From SEM images in the middle and right columns of Fig. 8 one can also note that the upper and the lower (with respect to the filter membrane) mat sides have slightly different morphologies. And what is more obvious is the appearance of grainy texture on GOP-ODA and GOP-DAD mat surfaces, which can be explained by a greater content of grafted organics, as found by TGA.

As a whole, the AFM topography images obtained (Fig. 10) match the results of SEM observations. Overall, pristine GOP samples (Fig. 10a and b) have smoother surfaces, but always with wrinkled areas, which are characteristic for GO due to the presence of numerous oxidized defects.39 Amine functionalization generally increases the wrinkling, and in some cases mat surfaces have grainy appearance (Fig. 10f–i), which is more evident for GOP-ODA and GOP-DAD having a greater content of grafted organics.

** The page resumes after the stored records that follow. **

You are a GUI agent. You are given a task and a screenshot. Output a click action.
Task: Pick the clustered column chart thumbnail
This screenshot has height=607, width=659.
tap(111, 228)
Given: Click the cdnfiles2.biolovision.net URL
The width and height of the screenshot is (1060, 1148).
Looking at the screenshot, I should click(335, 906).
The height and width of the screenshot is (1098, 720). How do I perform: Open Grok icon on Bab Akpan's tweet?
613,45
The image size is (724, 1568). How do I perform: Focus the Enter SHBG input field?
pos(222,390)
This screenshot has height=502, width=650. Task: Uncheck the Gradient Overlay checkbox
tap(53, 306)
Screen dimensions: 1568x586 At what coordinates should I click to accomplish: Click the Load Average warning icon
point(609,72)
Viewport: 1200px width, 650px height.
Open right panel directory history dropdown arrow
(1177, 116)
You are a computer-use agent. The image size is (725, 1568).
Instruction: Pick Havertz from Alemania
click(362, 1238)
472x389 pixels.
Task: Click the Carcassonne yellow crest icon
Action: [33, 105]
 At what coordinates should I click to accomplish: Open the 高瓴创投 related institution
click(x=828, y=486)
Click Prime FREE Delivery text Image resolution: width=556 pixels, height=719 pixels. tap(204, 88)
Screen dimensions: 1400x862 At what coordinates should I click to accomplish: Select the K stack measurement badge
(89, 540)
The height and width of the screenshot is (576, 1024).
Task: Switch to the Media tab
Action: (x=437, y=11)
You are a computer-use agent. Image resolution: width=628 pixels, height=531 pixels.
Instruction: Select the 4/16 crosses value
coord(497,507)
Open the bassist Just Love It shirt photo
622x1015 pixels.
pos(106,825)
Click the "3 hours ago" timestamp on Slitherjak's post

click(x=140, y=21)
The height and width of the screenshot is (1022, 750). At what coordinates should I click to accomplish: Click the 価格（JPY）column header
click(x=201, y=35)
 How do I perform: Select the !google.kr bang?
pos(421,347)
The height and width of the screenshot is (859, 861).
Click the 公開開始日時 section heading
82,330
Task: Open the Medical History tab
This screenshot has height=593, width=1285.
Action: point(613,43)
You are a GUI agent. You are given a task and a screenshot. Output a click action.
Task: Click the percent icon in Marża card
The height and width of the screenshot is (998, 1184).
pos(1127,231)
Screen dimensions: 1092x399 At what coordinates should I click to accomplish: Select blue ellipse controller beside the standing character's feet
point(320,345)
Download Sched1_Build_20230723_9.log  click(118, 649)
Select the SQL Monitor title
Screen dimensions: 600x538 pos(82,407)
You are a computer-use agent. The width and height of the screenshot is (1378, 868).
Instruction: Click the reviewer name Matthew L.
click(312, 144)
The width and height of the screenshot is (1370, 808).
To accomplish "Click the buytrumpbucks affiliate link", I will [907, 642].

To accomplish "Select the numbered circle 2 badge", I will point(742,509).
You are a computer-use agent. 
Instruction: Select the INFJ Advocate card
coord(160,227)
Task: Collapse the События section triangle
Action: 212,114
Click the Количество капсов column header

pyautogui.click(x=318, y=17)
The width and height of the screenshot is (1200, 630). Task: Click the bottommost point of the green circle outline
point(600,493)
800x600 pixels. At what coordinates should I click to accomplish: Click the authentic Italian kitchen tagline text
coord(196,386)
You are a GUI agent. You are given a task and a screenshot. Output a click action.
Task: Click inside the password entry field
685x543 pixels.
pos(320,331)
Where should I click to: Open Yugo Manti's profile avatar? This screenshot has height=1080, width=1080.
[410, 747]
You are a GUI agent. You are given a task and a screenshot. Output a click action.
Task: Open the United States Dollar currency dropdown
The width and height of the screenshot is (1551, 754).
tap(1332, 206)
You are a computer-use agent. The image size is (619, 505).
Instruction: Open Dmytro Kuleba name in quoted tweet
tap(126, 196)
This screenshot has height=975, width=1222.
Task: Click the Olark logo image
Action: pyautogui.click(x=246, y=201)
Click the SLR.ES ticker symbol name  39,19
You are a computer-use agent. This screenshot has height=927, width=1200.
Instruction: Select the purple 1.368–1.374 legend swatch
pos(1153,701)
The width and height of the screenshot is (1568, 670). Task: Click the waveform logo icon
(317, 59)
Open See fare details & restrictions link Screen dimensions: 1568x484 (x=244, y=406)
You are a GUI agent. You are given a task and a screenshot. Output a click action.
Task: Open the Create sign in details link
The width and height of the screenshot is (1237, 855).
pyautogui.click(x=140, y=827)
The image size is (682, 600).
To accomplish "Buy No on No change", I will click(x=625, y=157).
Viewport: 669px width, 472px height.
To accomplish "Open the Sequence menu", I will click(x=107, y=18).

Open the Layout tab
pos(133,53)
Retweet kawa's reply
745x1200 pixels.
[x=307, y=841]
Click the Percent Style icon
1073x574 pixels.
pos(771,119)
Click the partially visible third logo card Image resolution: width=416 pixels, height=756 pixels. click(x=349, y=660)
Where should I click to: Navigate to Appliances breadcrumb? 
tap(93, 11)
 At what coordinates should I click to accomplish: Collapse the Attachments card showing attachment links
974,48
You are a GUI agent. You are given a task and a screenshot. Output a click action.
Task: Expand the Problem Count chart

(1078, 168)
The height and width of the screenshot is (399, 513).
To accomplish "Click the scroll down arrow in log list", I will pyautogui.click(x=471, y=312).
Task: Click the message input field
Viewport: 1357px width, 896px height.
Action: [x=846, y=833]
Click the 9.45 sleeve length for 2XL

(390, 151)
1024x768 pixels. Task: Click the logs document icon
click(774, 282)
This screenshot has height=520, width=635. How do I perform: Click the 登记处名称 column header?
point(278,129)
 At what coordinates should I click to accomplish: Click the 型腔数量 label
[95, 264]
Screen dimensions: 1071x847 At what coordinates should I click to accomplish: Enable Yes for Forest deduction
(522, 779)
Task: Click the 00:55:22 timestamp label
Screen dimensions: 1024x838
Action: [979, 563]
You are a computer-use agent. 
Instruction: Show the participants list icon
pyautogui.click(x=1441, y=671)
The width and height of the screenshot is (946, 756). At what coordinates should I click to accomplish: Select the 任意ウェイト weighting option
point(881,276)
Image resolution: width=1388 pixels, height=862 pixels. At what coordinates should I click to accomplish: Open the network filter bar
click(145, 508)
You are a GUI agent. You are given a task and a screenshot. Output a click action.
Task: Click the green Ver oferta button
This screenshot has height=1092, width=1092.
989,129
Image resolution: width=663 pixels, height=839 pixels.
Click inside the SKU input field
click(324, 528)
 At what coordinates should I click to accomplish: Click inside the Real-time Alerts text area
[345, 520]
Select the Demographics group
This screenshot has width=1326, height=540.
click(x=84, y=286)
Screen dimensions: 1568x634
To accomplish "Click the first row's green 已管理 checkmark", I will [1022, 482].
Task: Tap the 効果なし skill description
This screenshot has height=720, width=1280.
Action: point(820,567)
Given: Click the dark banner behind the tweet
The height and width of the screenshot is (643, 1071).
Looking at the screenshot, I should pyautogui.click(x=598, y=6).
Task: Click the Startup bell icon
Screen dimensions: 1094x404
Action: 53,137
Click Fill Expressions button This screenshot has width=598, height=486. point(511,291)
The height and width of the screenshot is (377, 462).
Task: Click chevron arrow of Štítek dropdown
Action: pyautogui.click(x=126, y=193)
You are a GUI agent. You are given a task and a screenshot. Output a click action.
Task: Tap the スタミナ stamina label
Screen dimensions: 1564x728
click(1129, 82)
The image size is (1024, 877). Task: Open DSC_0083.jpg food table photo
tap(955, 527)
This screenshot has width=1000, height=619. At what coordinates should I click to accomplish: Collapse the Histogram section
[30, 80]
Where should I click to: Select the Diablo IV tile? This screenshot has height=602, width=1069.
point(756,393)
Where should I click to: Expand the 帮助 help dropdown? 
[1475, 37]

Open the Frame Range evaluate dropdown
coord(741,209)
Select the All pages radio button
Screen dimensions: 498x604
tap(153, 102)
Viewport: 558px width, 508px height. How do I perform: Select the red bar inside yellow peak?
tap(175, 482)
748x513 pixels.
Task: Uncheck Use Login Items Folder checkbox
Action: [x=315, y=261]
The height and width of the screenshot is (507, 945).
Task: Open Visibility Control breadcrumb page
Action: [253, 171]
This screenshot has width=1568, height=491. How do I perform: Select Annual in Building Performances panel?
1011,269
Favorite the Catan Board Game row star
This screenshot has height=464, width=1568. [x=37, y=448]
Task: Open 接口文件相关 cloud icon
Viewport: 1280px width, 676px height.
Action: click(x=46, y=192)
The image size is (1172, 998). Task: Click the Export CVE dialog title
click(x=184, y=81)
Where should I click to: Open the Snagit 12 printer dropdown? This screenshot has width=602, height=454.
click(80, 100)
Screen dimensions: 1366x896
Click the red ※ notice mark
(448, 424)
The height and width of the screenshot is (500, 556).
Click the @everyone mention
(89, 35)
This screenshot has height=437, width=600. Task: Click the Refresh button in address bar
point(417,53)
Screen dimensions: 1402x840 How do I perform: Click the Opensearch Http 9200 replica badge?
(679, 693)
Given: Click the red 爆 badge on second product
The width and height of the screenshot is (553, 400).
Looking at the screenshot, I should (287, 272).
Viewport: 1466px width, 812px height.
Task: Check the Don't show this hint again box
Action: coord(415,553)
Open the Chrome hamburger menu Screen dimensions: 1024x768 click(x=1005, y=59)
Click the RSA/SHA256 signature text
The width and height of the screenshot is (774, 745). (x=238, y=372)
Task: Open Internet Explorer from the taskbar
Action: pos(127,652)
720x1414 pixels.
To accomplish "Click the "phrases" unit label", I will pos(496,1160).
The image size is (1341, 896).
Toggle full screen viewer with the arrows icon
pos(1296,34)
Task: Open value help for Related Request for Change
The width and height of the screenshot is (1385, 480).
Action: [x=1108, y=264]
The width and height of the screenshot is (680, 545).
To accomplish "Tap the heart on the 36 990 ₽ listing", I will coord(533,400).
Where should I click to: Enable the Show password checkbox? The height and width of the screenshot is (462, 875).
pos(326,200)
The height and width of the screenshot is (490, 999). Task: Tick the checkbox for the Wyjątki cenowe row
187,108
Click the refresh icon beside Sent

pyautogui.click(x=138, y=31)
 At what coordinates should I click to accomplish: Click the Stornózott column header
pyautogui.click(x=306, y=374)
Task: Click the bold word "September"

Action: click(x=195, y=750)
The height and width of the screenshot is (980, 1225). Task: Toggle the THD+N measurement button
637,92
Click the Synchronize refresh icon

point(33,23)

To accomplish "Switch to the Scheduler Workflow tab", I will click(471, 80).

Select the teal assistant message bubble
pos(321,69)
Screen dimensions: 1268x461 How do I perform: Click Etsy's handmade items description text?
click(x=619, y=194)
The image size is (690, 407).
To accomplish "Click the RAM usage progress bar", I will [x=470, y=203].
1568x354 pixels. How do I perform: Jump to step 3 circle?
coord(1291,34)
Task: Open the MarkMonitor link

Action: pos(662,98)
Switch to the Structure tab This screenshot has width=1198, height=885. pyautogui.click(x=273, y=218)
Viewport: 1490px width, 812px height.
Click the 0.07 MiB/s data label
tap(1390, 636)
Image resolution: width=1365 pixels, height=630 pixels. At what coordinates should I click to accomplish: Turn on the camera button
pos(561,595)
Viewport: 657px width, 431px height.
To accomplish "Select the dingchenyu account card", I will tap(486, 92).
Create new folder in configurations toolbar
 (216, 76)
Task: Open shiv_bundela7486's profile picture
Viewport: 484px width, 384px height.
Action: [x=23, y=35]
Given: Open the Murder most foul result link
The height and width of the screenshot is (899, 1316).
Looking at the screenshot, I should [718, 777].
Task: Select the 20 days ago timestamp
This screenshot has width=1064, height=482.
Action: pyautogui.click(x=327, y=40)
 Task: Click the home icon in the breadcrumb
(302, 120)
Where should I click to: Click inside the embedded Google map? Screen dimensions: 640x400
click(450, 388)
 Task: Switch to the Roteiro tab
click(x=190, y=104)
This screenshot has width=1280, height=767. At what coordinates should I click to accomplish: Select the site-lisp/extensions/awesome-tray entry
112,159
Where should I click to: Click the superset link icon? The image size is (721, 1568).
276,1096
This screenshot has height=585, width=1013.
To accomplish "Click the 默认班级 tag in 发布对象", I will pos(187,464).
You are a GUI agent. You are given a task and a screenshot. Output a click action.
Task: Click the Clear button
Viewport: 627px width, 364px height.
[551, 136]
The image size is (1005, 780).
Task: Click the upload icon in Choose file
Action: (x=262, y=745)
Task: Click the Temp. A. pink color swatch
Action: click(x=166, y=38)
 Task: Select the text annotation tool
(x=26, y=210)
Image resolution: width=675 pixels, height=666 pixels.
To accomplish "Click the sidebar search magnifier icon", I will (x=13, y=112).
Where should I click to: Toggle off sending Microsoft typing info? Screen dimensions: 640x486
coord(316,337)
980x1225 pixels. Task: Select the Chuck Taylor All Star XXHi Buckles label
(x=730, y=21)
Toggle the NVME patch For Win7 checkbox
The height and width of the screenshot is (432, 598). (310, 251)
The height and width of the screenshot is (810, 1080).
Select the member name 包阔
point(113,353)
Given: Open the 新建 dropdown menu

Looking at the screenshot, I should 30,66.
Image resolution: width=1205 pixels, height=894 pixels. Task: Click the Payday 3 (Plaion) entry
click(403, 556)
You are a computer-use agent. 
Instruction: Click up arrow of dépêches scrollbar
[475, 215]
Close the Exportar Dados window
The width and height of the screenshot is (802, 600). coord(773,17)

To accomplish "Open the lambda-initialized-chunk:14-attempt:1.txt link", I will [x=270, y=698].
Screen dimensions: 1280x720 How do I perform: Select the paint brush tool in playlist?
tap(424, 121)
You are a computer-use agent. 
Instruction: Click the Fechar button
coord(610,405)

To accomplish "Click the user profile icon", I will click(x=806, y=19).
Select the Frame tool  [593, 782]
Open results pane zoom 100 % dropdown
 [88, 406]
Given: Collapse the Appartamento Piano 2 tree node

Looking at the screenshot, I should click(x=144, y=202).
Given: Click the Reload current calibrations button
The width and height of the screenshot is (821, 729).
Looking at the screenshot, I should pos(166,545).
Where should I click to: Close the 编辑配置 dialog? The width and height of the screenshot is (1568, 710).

image file: c8ra00986d-f10.tif
Fig. 10 AFM images of pristine and amine-functionalized GOP samples. Pristine GOP (a and b), GOP-AP (c and d), GOP-DAN (e and f), GO-ODA (g and h) and GOP-DAD (i and j). The left column (a, c, e, g, i) shows the lower mat side which was in contact with the filter membrane during GOP fabrication; the right column (b, d, f, h, j), to the upper mat side.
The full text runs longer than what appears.